▶ [EXERCISE REQUIREMENTS] Range to repeat from the listing below: the line containing "Where should I" down to the line containing "At what coordinates", both included. Copy it exactly, pictures excluded, and add nothing else.

▶ [EXERCISE MATERIALS]

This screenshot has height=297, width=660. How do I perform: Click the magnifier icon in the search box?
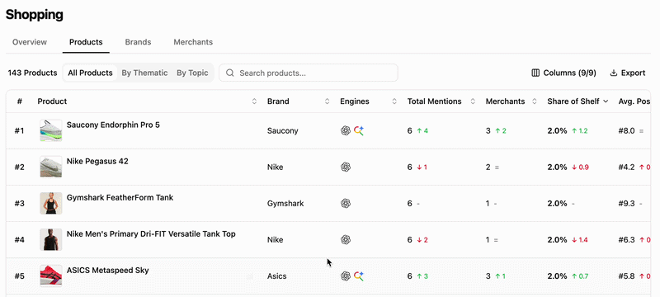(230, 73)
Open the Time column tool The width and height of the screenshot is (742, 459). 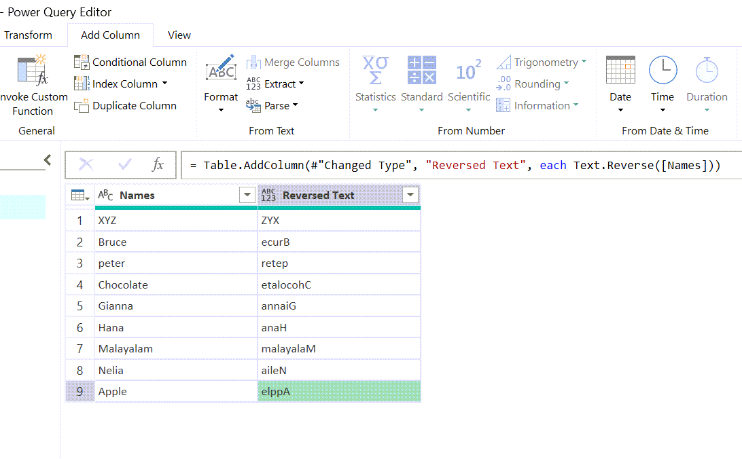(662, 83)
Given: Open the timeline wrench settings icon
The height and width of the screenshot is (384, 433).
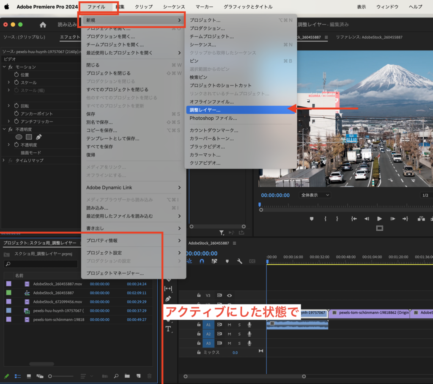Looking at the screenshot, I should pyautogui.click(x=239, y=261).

==

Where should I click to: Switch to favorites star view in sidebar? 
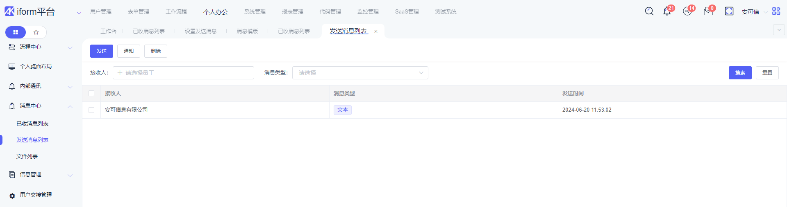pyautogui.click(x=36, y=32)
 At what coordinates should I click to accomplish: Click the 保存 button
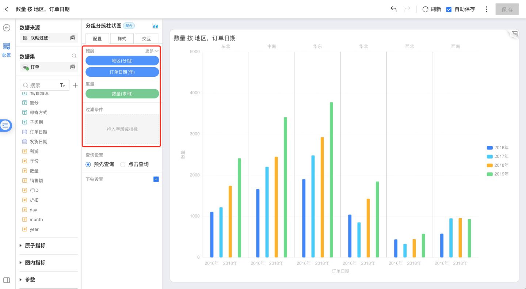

* * *

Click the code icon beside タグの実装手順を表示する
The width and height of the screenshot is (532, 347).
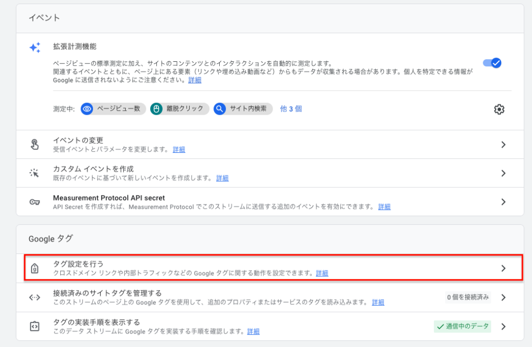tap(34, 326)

▶ [RESULT BELOW]
Where should I click to: Switch to favorites star view in sidebar? 
pyautogui.click(x=36, y=32)
 At what coordinates should I click to accomplish: Click the 保存 button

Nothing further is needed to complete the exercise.